By Richard Tapp
Many TBR News Media readers have been frustrated at the slow, uneven COVID-19 vaccine rollout. With seemingly every friend in England saying, “I’ve just been vaccinated, how about you?” and with no personal appointment in sight, I asked Richard “Dickie” Tapp, of Burgess Hill, West Sussex, why he thought the U.K. vaccination scheme has been so successful.
As of mid-February, it is estimated that 21% of the total U.K. population has received the first dose, but with less than 1% fully vaccinated. In the U.S., the relative figures are 10% and 3%. I would add that the U.K. has a wider vaccination-acceptance culture, dating back to the smallpox and polio eras. Still, there could be rollout lessons for President Joe Biden (D) and Gov. Andrew Cuomo (D). The main difference is that U.S. citizens are having to fight overwhelmed state and big pharmacy websites for a paucity of appointments whereas, in the U.K., appointments are made by invitation for dedicated age groups. And the categories are not extended until each one is almost completed. — John Broven, TBR News Media copy editor
The rationale for the “working down through the age-groups” approach is to relieve pressure on the National Health Service [the publicly funded health care systems], which is on its knees. The “Kent” COVID mutation has driven the current surge in cases, proving to be far more contagious. Consequently, there have been far more hospital admissions than in the first wave in spring 2020. Intensive Care Unit doctors and nurses are exhausted, so it has been imperative to reduce the pressure on them. The older you are, the more likely you are to need hospitalization and possibly intensive care, hence the strategy to get the over-70s vaccinated as quickly as possible.
The main reason for the success of the U.K. vaccination campaign is that has been entrusted to the NHS, rather than one of the private sector companies with close associations to the governing Conservative Party which have made a mess of track and trace. The NHS is well versed in vaccination programs — for example, the annual winter-flu vaccination rollout — and so it’s right it should be entrusted with the task. Thanks heavens they got this one right. After a slow start, the NHS has been “on the money” although it is only fair to point out:
1. The army has been helping with the supply logistics, especially delivery.
2. The paperwork and supervision at vaccination centers are being largely handled by volunteers, such as the Lions and Rotary clubs. Also volunteers with some suitable experience — such as the Red Cross, St John Ambulance, retired nurses, etc.— have been trained in administering the vaccine. So, the burden hasn’t fallen totally on the NHS, which wouldn’t have been able to run the exercise just using its own resources.
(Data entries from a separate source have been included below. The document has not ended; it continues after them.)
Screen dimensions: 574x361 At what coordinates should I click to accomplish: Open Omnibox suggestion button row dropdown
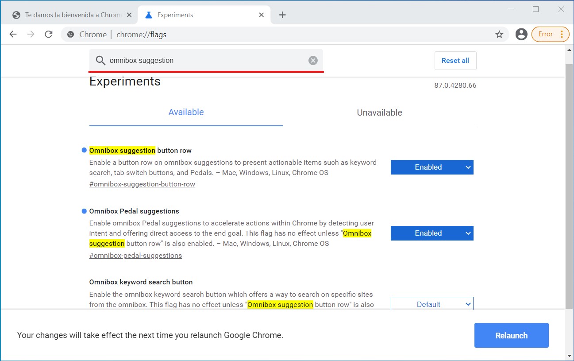[x=431, y=167]
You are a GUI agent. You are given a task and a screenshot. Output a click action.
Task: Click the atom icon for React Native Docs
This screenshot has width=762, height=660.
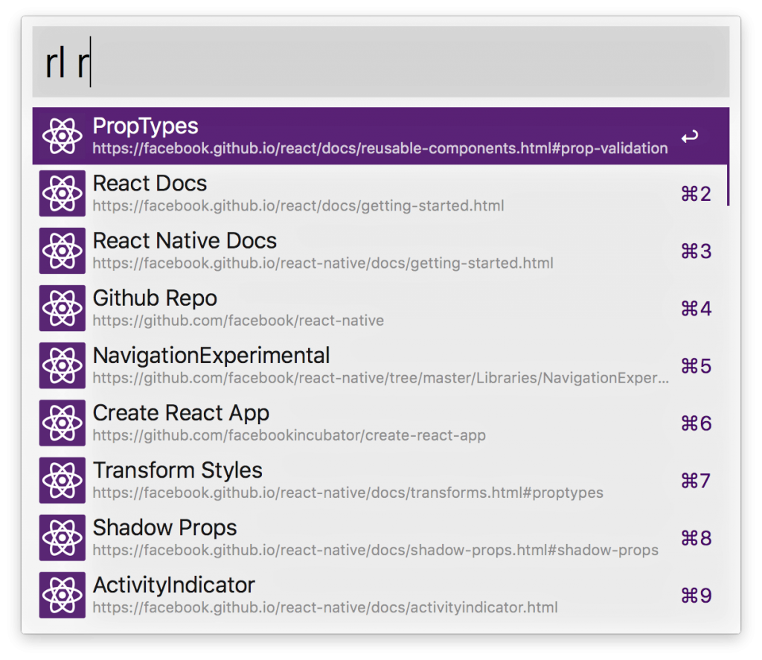pyautogui.click(x=63, y=251)
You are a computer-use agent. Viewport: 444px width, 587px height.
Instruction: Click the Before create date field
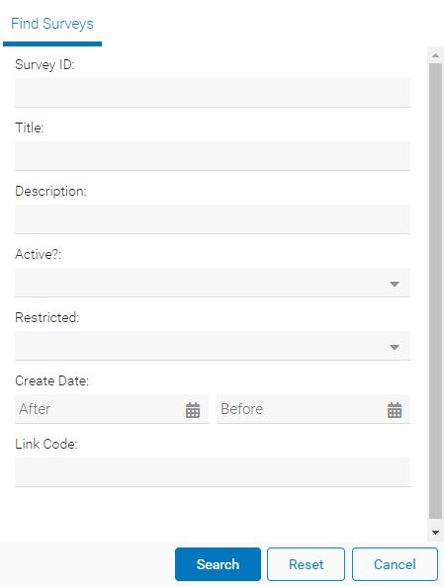coord(313,409)
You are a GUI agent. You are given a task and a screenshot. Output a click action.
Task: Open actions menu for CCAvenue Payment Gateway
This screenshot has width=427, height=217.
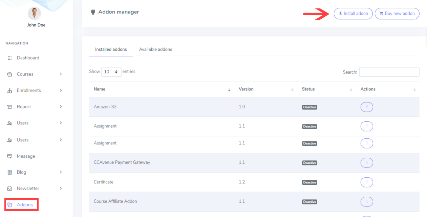tap(367, 163)
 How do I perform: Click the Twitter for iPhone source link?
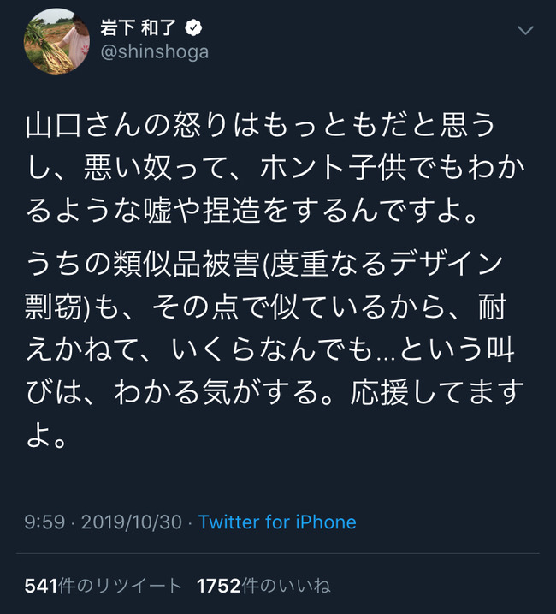(x=277, y=522)
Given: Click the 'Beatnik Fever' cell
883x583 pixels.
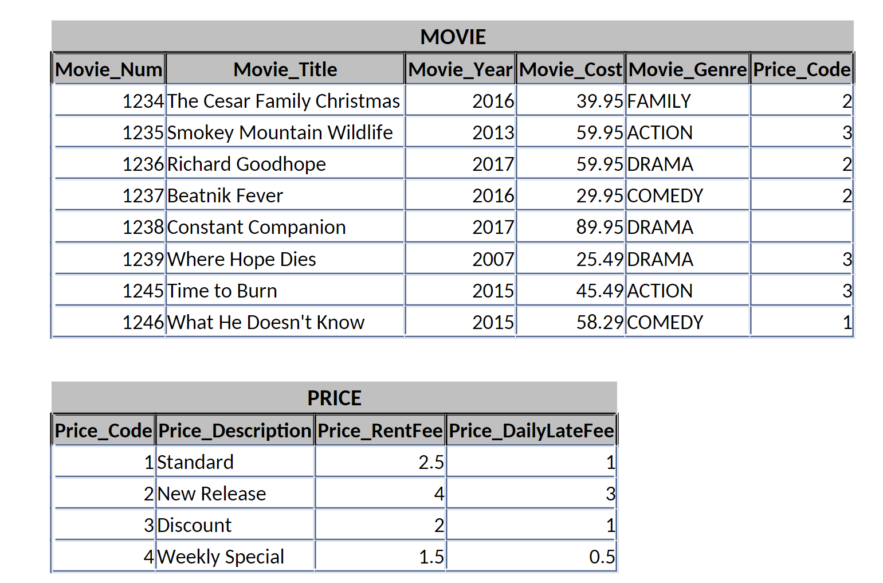Looking at the screenshot, I should click(x=285, y=195).
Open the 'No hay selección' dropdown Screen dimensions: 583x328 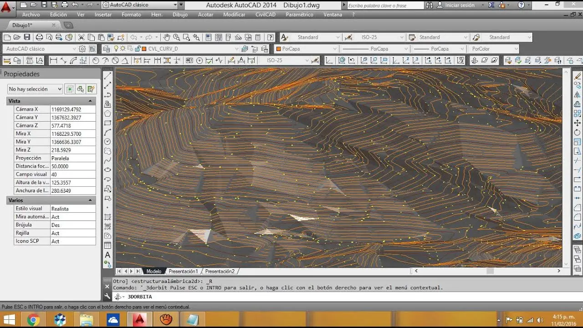pyautogui.click(x=35, y=89)
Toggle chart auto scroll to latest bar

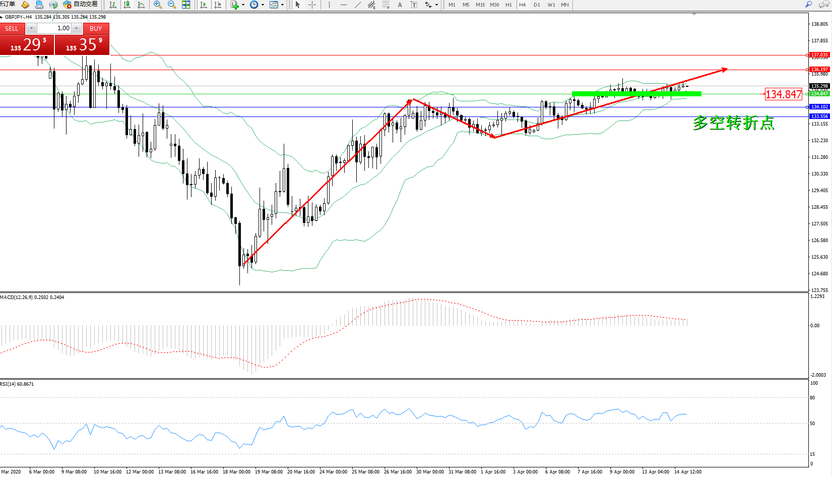click(204, 5)
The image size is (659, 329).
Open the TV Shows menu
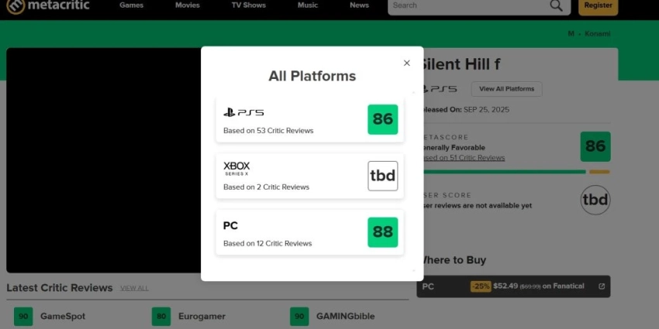tap(248, 5)
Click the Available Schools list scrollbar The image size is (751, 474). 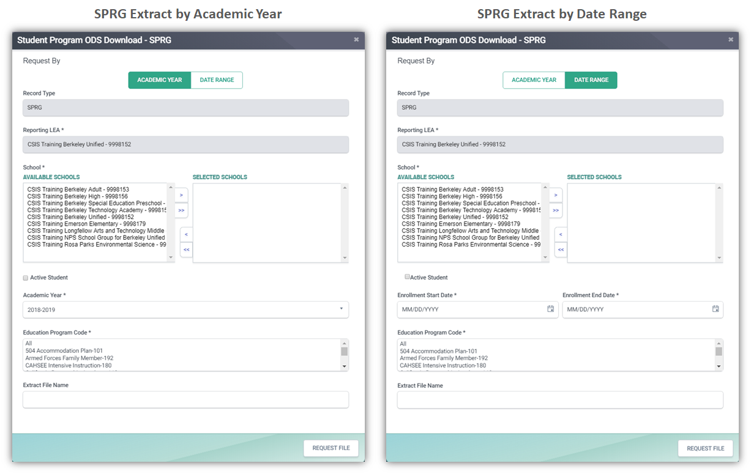171,220
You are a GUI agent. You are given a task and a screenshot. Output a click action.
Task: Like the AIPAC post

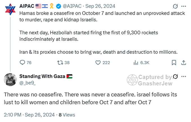point(98,62)
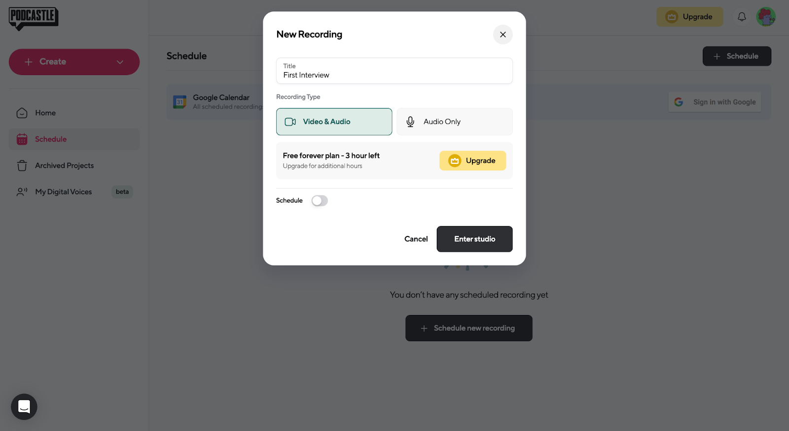The width and height of the screenshot is (789, 431).
Task: Open the chat support widget
Action: click(24, 407)
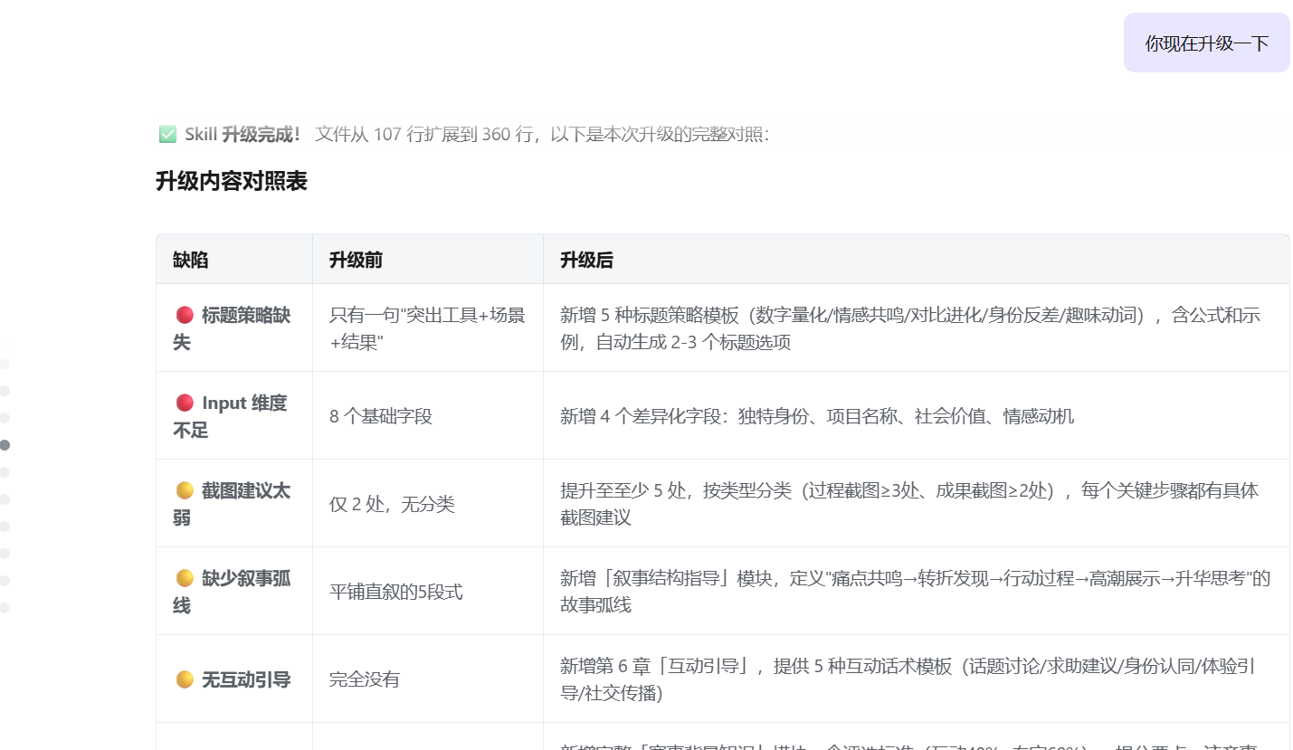
Task: Click the yellow circle icon beside 缺少叙事弧线
Action: pos(185,578)
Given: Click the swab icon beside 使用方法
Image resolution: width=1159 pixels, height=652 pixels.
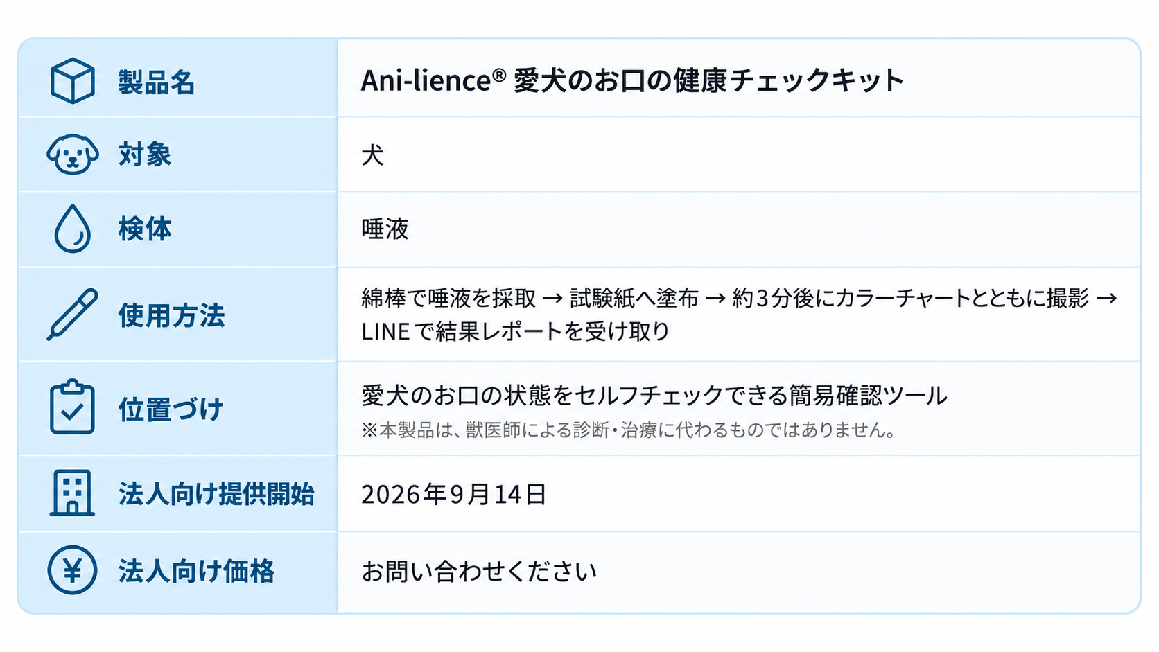Looking at the screenshot, I should [x=72, y=315].
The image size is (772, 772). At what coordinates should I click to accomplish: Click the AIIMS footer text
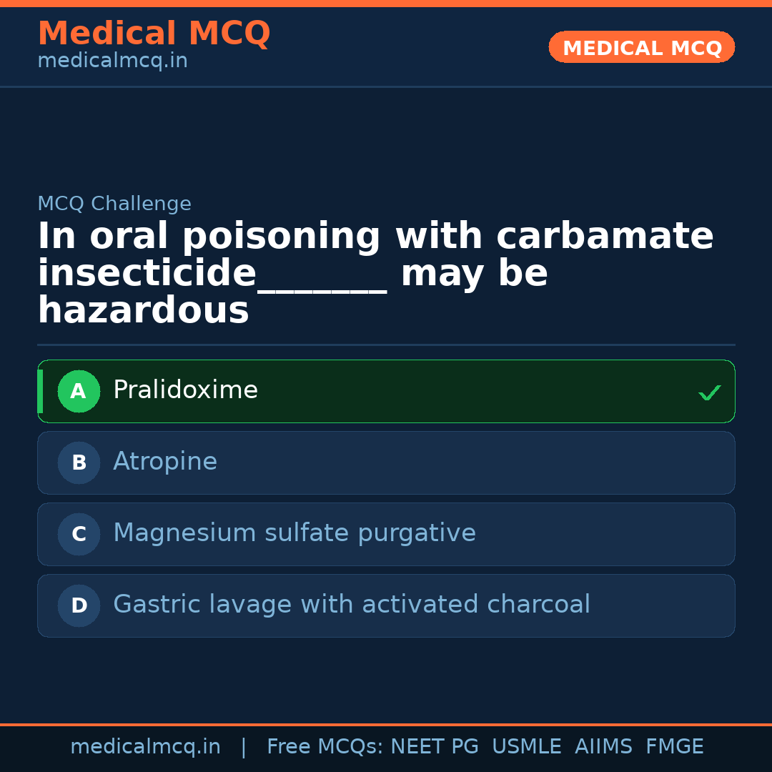coord(603,747)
The campaign works by the “patient” being contacted by their doctor’s office and offered an appointment, in the same way they would for a flu jab. However, in addition they are also contacted by their local NHS trust with a “we have reached your age group” letter offering an online link and a free telephone number by which to make an appointment. So, it’s a two-pronged approach. The strategy has been to work down though the age bands, first the over-80s, then in five-year bands ending with the 50-to-55 age group. To save general practitioner surgery telephone lines being overwhelmed, the instruction was to wait to be contacted and this has worked well. Dedicated vaccination centers have been set up at local community halls and venues — not just at hospitals and health centers.
The aim was to vaccinate all the 70-and-above group by Feb. 15. I had my doubts initially but the exercise has gone so well that on Feb. 8, Health Secretary Matt Hancock (Conservative) said that anyone over 70 who had not been contacted about an appointment should now get in touch with their GP surgery and/or phone the NHS free telephone number. That’s a reversal of the previous advice to wait to be contacted. Indeed, in some areas the rollout has gone so well that the 65-to-69-year-olds are now being vaccinated. I heard on local radio that the large seaside town of Eastbourne in Sussex is already calling forward this age group.
According to the Department of Health and Social Care, a quarter of adults have already received one dose, including around nine in 10 over-70s. My view is that the five-year age-banding strategy has been a good one. “Don’t bite off more than you can chew in one go” is a good adage.
I think I must add a couple of caveats:
1. The overall age-group percentage figure will be lower as there is still some resistance to the vaccine, especially in Black and
2. The U.K. figures look good as they are those who have had the first jab. Very few have had the second jab. The U.K. vaccination committee took a gamble in moving the second jab to 12 weeks rather than the three weeks recommended by Pfizer and AstraZeneca. The gamble has paid off as the first jab is being shown to provide 50%-to-60% protection — enough to prevent serious illness — and the strategy has been endorsed by the World Health Organization. Of course, the rollout to the under-65s will slow as the 12-week anniversary of those who’ve had their first jab comes into play.
While I am proud of the vaccination rollout and the way volunteers have come forward, the downside is that is that it has given Prime Minister Boris Johnson (Conservative) his “get out of jail card.” People seem to have forgotten the disgraceful mortality figures and passing 100,000 deaths just four weeks ago. It’s a number which shames the country with so many of these due to the mistakes Johnson’s government made, yet the daily deaths — only recently under 1,000 per day — are now barely mentioned.